IBM Lands $740 Million Blockchain Data Security Deal with Australian Government

Famous tech giant, IBM, has been awarded a contract worth 1 billion AUD (740 million USD) by the Australian government to use blockchain technology and other innovations like hardware and cloud services, Artificial Intelligence (AI) and quantum computing to improve data security in the country.

According to IBM’s Asia Pacific head, Harriet Green, during an interview with Bloomberg TV, the contract will involve the provision of automation and blockchain services to various federal departments, including that of defense and home affairs. The “youth of the technology” and the employment of Australians to support and help the implementation would be hallmarks of the new partnership.

According to the recent press release by the Australian government, the mouth-watering deal is intended to bring “more self-service, automation, and digitization to Australia’s government services.” These services would include joint programs in cyber-security, enhancements to existing contracts with several agencies and the assigning of IBM research teams to further the use of artificial intelligence, quantum computing and blockchain in government services. The agreement between both parties is to run till 2023, and it is the highest value contract ever negotiated by the government of Australia.

David La Rose, IBM’s managing director for Australia and New Zealand in the press release said that:

“It shows trust and belief in our ability to transform and provide world-leading capabilities, leveraging our investments locally in AI, blockchain, quantum, and cloud. We look forward to helping the Australian Government to re-define the digital experience.”

Before the deal with the Australian government, IBM has had a number of similar deals with other banks and large firms across the world like the $500 million, 10 year deal cloud computing contract with the Italian bank, Banca Carige. Another $320 million contract with Denmark’s KMD to supply cloud and AI services, and some other agreements with companies like Exxon-Mobil (XOM) and Bausch & Lomb agreeing to move their workload data to IBM’s cloud

The deal was reportedly agreed after IBM decided to pay more than 30 million AUD in compensation to the Australian government for its role in the botched national census, two years ago. The survey was hit by four distributed denial of service attacks that temporarily shut down the national census which holds, twice every 10years.
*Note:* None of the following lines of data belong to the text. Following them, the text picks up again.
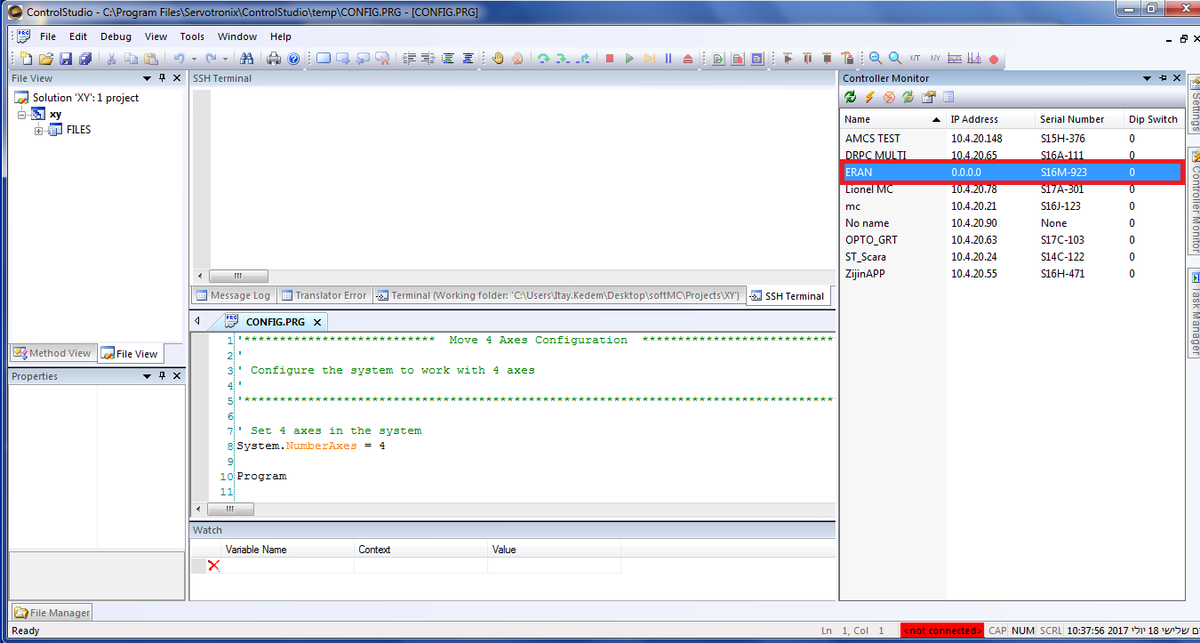Refresh the Controller Monitor list
The image size is (1200, 643).
tap(850, 97)
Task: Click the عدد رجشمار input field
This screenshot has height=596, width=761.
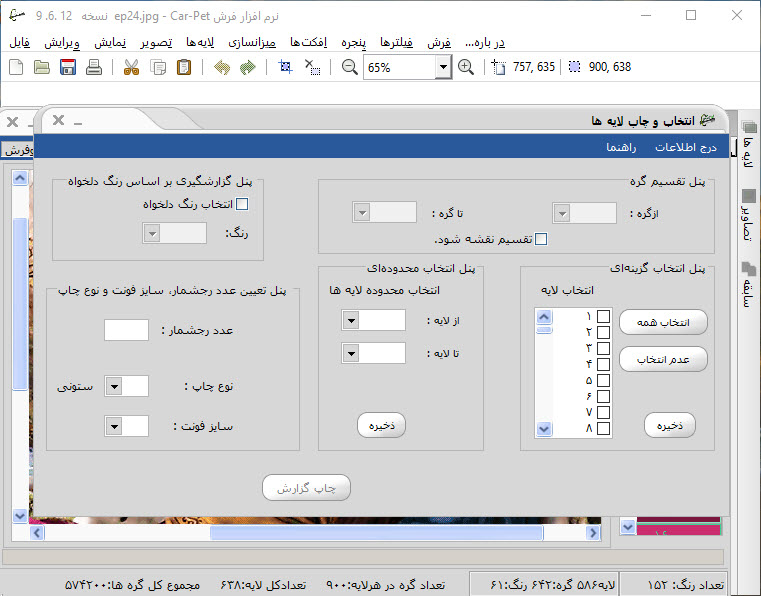Action: [126, 330]
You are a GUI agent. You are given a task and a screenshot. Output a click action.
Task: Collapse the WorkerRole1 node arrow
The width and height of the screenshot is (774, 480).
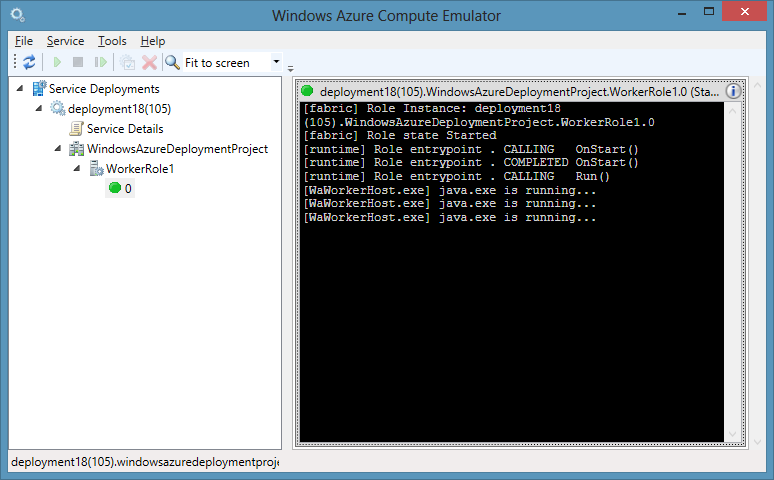coord(77,169)
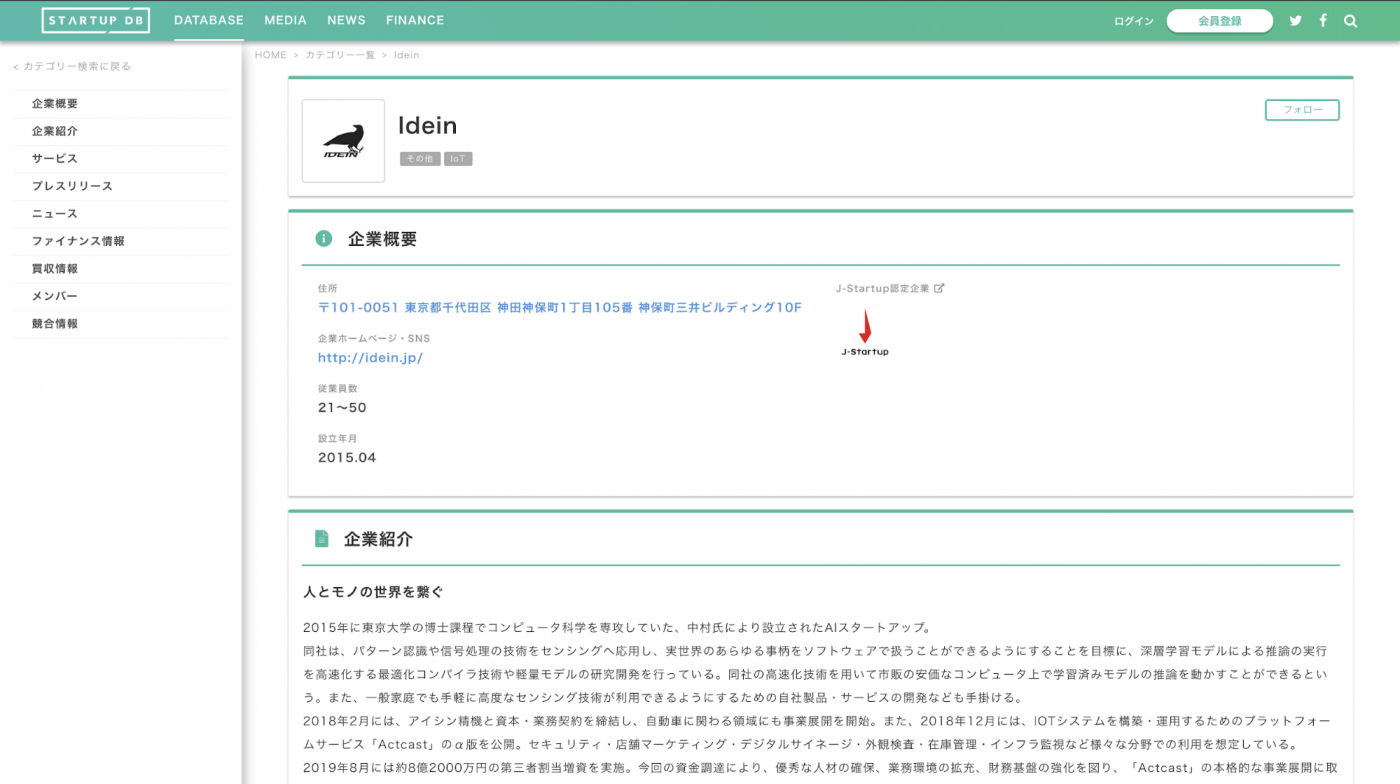
Task: Open the company website link http://idein.jp/
Action: 370,357
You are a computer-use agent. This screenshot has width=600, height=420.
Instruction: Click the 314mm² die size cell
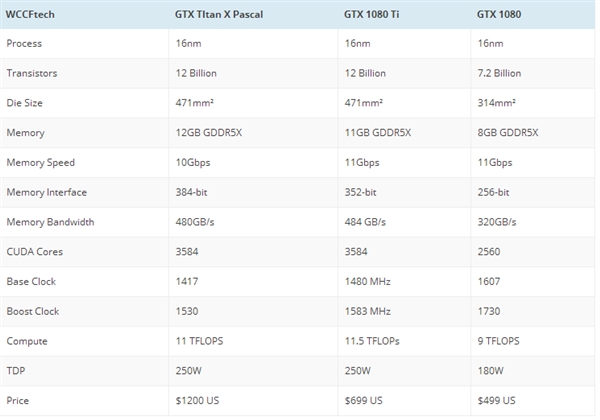[498, 102]
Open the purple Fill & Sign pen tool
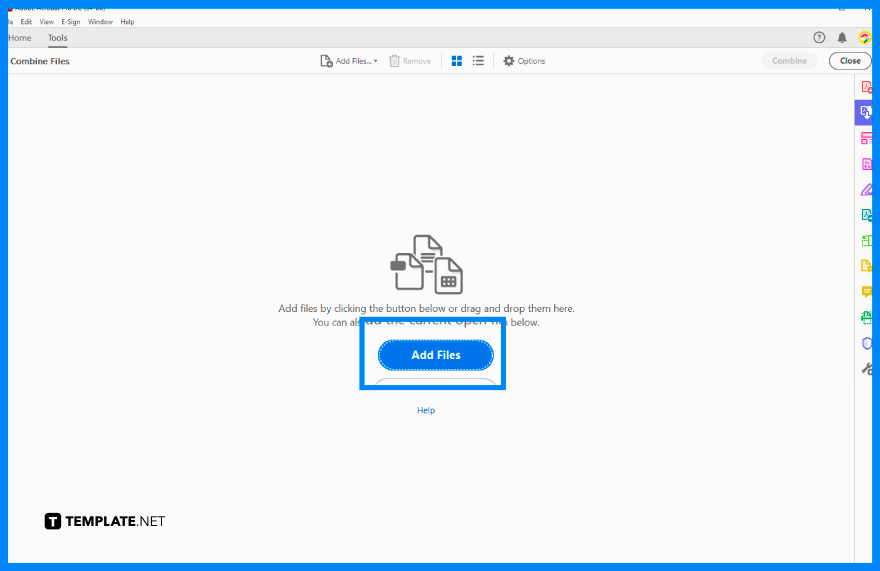Viewport: 880px width, 571px height. pyautogui.click(x=866, y=190)
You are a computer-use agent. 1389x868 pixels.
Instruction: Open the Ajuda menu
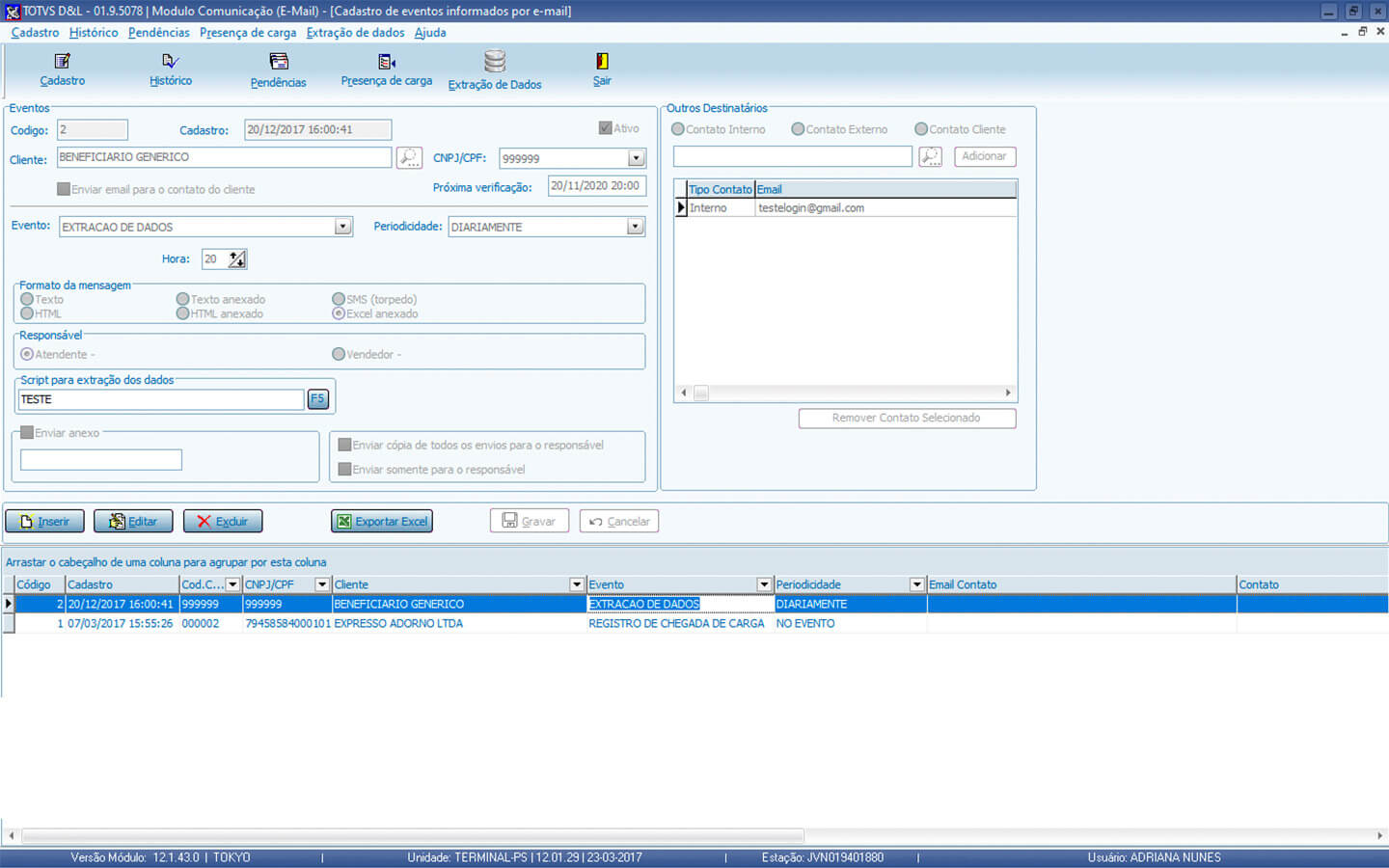[x=430, y=33]
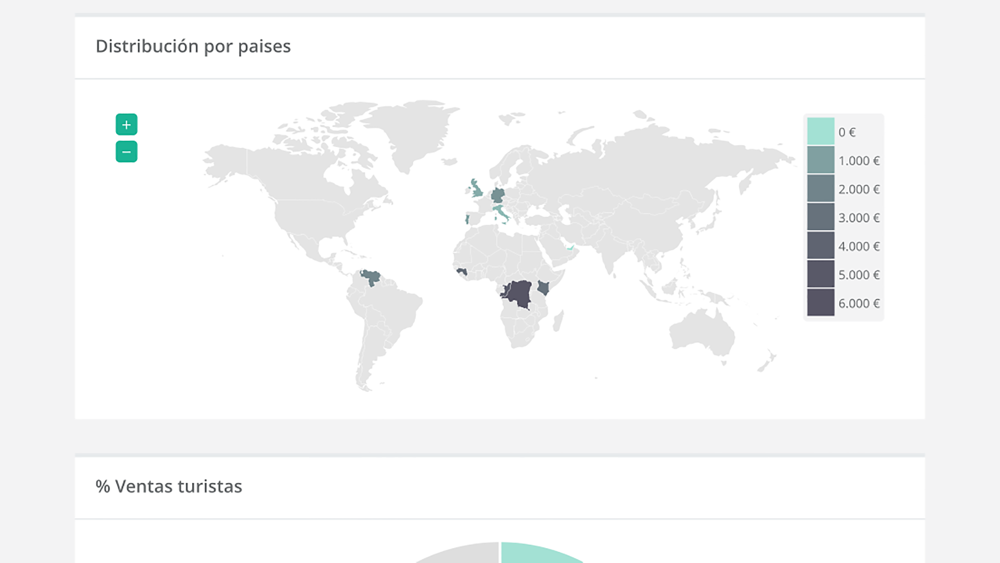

The computing company which began in 1911, is now working on reinventing itself by becoming a cloud-first operator with the ability to land big banking and government contracts. IBM stated that its strategic imperative segments, which consists of cloud, analytics, mobile, social, and security accounted for about 47 percent of revenue last quarter.

The cloud business alone accounted for 22 percent of IBM’s revenue in the first quarter of 2018. This reflects the fact that IBM prioritizes cloud services, as well as newer offerings like its blockchain platform, Watson AI services for enterprises, cyber-security and quantum computing.